For 25 years he visited even the most remote parts of his diocese. He became known for his special concern for condemned prisoners, former prisoners, the poor and the sick, and was a model of simplicity and kindness. Martin also became embroiled in controversy when he opposed the principle of putting heretics to death. For this, he was accused of heresy.

At his request,Martin was buried in a cemetery for the poor. His feast is November 11.

Father Louie Vitale, O.F.M.

If he hadn’t run for college class president—and lost—Father Louie Vitale might have lived the conventional life his parents had in mind. Instead, the experience turned his head and his heart around.

Crushed and embarrassed, he turned to God in prayer. “Suddenly, for the first time, I heard the call to religious life,” Father Louie told Every Day Catholic. He exchanged his Jaguar for the sandals of a Franciscan. “I felt happy and free, but my father was very upset that I wasn’t going to enter the family business” in California.

Armed with an irrepressible, gung-ho spirit, he studied for the priesthood and was ordained in 1963 amidst the swirl of the Vietnam War, the civil-rights movement and the Second Vatican Council. Initially reserved about all the changes occurring, Father Louie slowly became involved in social-justice causes. He went on peace marches and offered support to conscientious objectors. The late Cesar Chavez became his mentor in nonviolence.
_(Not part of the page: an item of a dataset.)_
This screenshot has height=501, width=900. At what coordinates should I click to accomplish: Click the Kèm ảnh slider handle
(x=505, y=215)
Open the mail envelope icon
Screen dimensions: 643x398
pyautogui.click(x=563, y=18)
The same Louie Vitale who had served in the Air Force as an aircraft intercept officer during the Korean War and thought himself “among the most patriotic” of soldiers was hearing a new call—the call to risk public opinion and even his own body on behalf of peace.With Franciscan support he protested at the nuclear test site in Nevada. Arrests followed; so did time in prison. For nine years he served as provincial of the California Province and later opened a center for the practice of nonviolence.

Father Louie, 73, recently completed 13 years as a pastor in San Francisco, but he isn’t retiring from anything. He just has more time to get involved in social justice—in his irrepressible, gung-ho way.